Scott Taylor, publisher of Esprit de Corps magazine has said JTF2 is as good as the American Delta Force and Britain's SAS. It is believed JTF2 was on the ground for a time in Kosovo, finding important targets and using lasers to guide military aircraft and smart bombs toward them.

When Conservative MP David Price told the House of Commons that JTF2 was on the ground in the Kosovo campaign, the government heatedly denied it – but with covert operations, this is the requisite government response. To do otherwise would be to risk JTF2 lives. JTF2 almost certainly was deployed to Quebec City in April 2001 as back-up during the violent protests during the hemispheric trade talks.

As for its role in Afghanistan, Taylor of Esprit de Corps said, "This is exactly the role for them. These guys would go in. They would be a special covert operation. They would just simply be putting their lives on the line. Every one of these guys, they joined for that purpose."

David Rudd, with the Canadian Institute of Strategic Studies, told CBC News the soldiers of JTF2 are not trained to take and hold ground. "What they do is infiltrate into dangerous areas behind enemy lines, look for key targets and take them out. They don't go out to arrest people. They don't go out there to hand out food parcels. They go out to kill targets."

Worth noting, however, is that even elite forces sometimes aren't up to the task. As documented in the book Black Hawk Down by Mark Bowden (and the movie of the same name), the U.S. Rangers and Delta Force were deployed to Somalia in the early 1990s to kill or capture Habr Gibr clan leaders, especially warlord Mohammed Farrah Aidid.

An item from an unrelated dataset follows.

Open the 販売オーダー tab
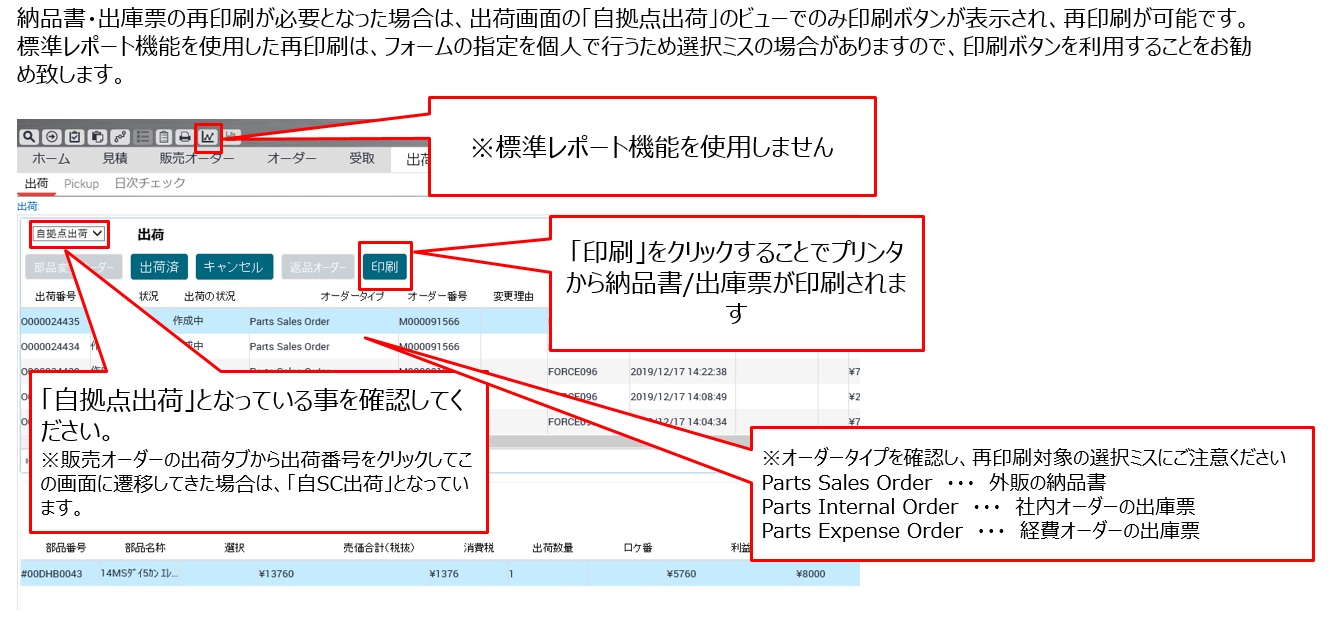Viewport: 1335px width, 618px height. pyautogui.click(x=197, y=159)
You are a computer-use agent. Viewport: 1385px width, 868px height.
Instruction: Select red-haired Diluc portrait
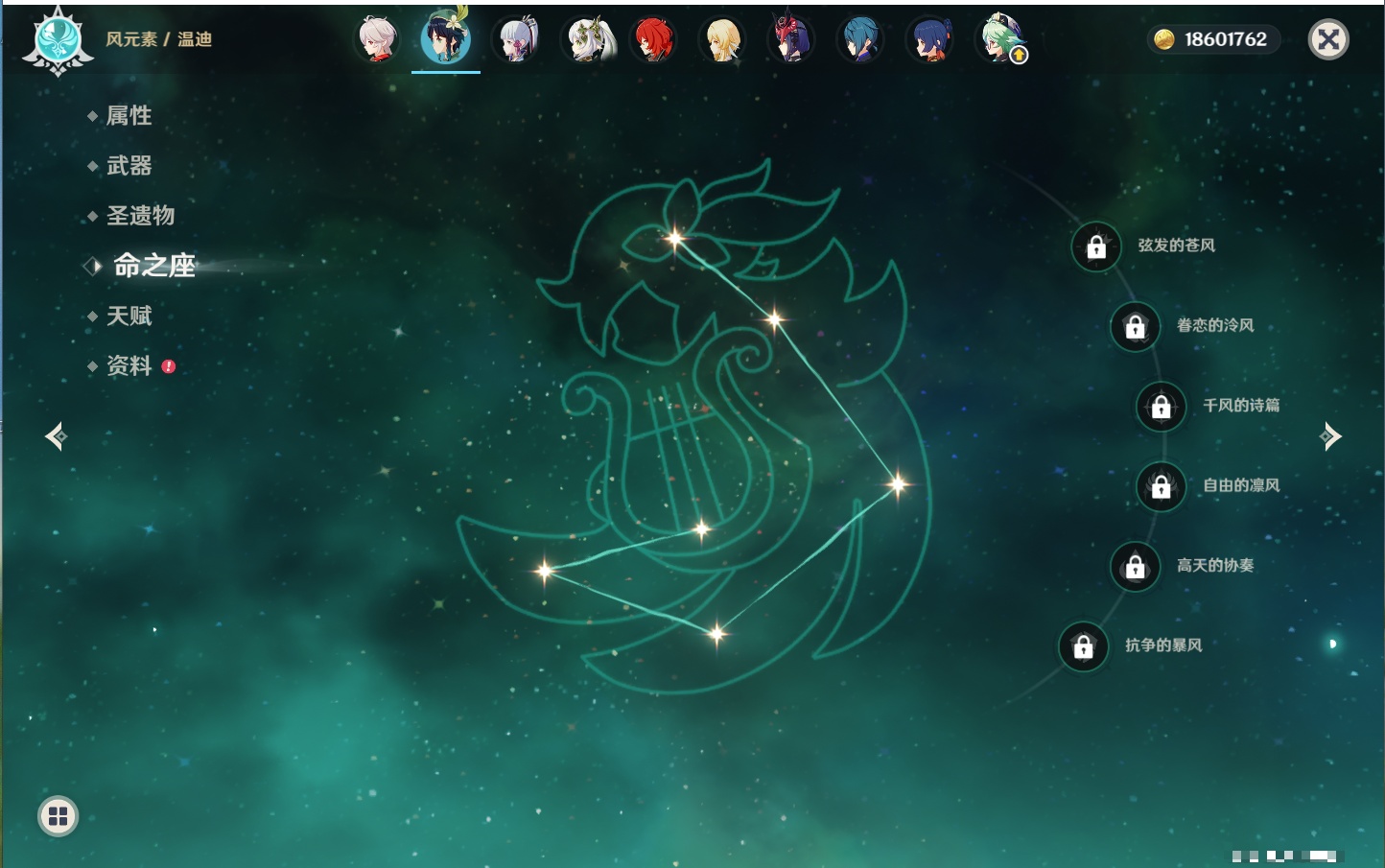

The elite unit came with heavily armed, troop-carrying Black Hawk helicopters and the speedy, bubble-topped AH-6 attack choppers known as Little Birds. Nineteen U.S. soldiers were killed, along with nearly 1,000 Somalis. This was the ugly street battle remembered by the ghastly photograph of a Black Hawk crew member dragged on his back, naked and dead, through the streets of Mogadishu.

The elite soldiers knew where Aidid was hiding – the city, the street, the building – but they were never able to get him.